Microsoft is pushing the Trump administration to change last-minute export controls implemented by Joe Biden on his way out of office that were largely designed to limit access to advanced AI chips so that less surplus could find its way into the hands of China or other foreign adversaries.
Considered critical for US national security, the AI Diffusion rule divides the world into three tiers. At the top are countries that can access US-made AI chips without restrictions, including key chip ally Taiwan and 17 other countries. Access is completely restricted for about 20 countries in the bottom tier, including China, Russia, and North Korea. But stuck in the middle tier are 150 countries that must endure artificial limits on computing supply chains that are kept at least a generation behind US technology accessible by the top tier.
In a Thursday blog, Microsoft President Brad Smith warned that the rule will hurt US businesses by placing heavy restrictions on some of America's "friends"—including countries like Switzerland, Poland, Greece, Singapore, India, Indonesia, Israel, the UAE, and Saudi Arabia. He cautioned that the rule makes "uncertain" their "ability to buy more American AI chips in the future," and this will inevitably force US allies to seek supply chains outside the US. And "it’s obvious where they will be forced to turn" if Trump doesn't intervene, Smith suggested.

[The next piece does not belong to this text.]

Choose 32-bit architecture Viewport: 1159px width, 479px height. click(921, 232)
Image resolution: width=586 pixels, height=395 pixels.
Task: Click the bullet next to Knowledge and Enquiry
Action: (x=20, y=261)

"If left unchanged, the Diffusion Rule will become a gift to China’s rapidly expanding AI sector," Smith wrote.
Trump has until mid-May to revise the rule, and it seems likely that Microsoft's plea won't fall on deaf ears. Sources linked to the Trump administration told The Wall Street Journal that Trump's team is currently fielding industry feedback and "weighing steps to strengthen the restrictions while simplifying the export-control rules," the sources said.